Required work:
Return all lines from the listing below in which "SACOS" appears.

Extracted data:
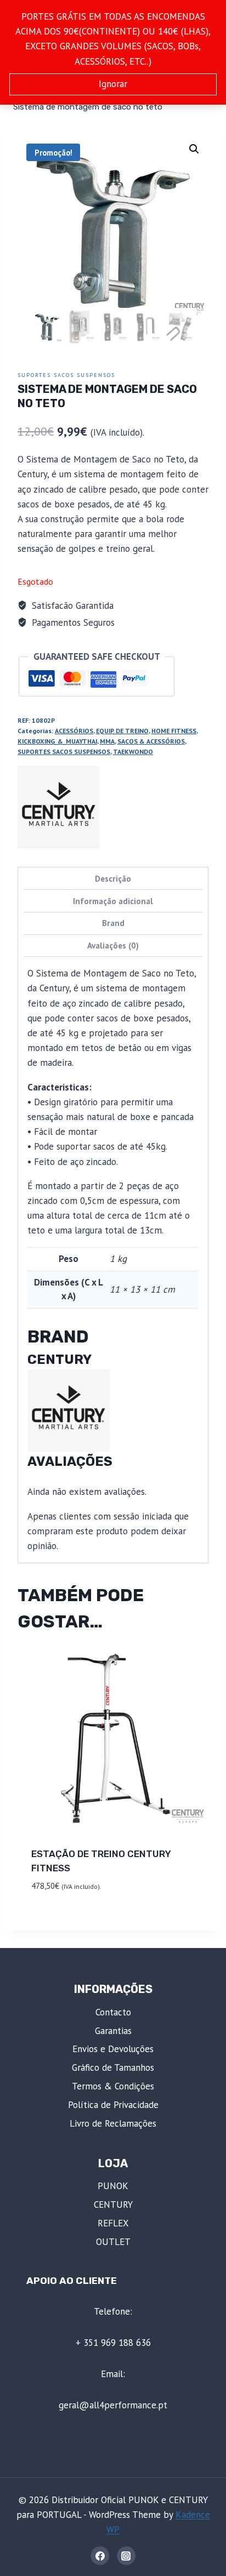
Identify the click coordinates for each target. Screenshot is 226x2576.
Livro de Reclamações (113, 2123)
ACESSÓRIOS (74, 731)
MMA (107, 741)
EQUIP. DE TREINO (122, 731)
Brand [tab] (113, 922)
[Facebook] (100, 2555)
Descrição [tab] (113, 878)
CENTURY (113, 2204)
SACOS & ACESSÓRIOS (151, 741)
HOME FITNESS (173, 731)
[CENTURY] (59, 807)
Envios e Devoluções (113, 2049)
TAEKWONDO (133, 751)
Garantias (113, 2031)
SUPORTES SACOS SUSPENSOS (66, 375)
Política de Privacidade (113, 2105)
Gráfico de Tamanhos (113, 2067)
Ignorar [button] (113, 84)
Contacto (113, 2012)
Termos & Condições (113, 2086)
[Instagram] (126, 2555)
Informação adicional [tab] (113, 900)
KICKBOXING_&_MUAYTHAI (57, 741)
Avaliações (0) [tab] (113, 945)
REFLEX (113, 2223)
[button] (194, 149)
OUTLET (113, 2242)
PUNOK (113, 2186)
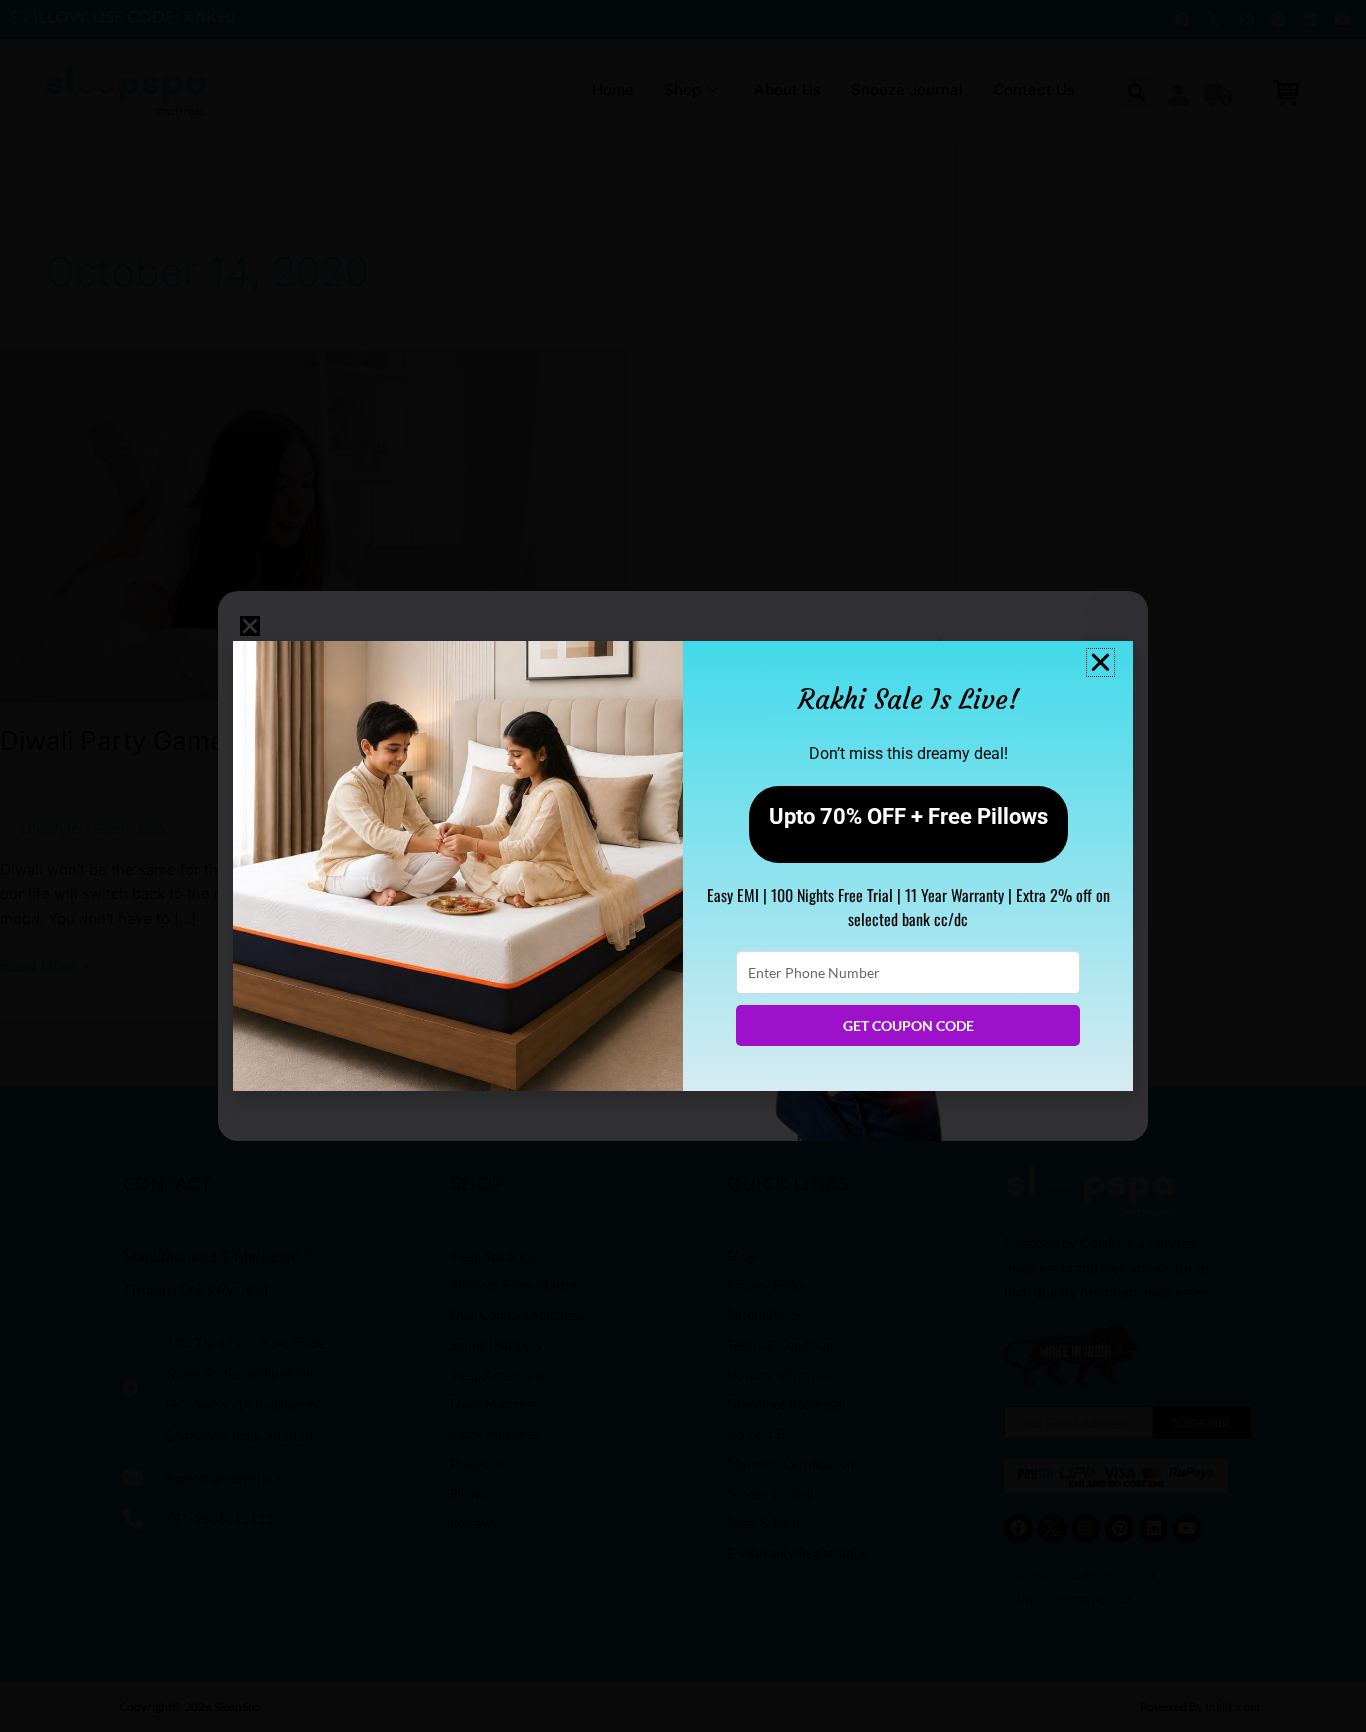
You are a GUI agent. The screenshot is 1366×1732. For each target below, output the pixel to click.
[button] (1100, 662)
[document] (683, 866)
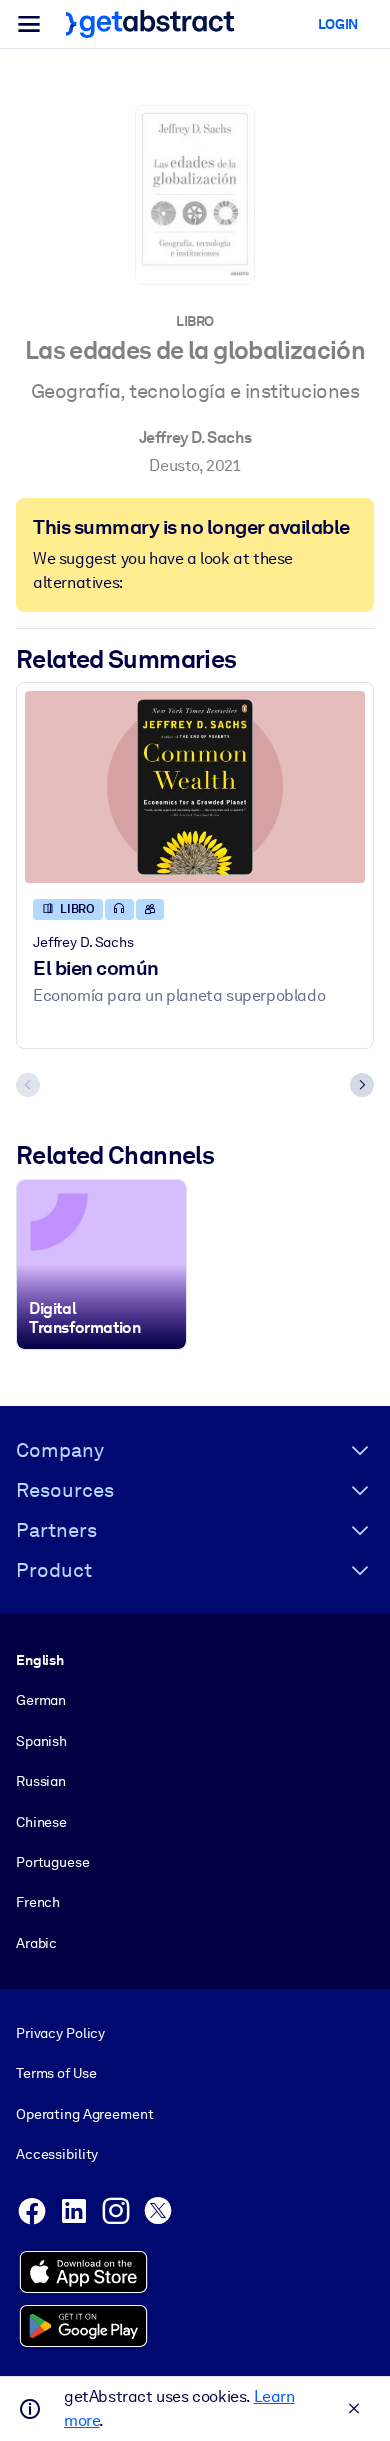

Written response:
SACOS & ACESSÓRIOS (151, 741)
SUPORTES SACOS SUSPENSOS (66, 375)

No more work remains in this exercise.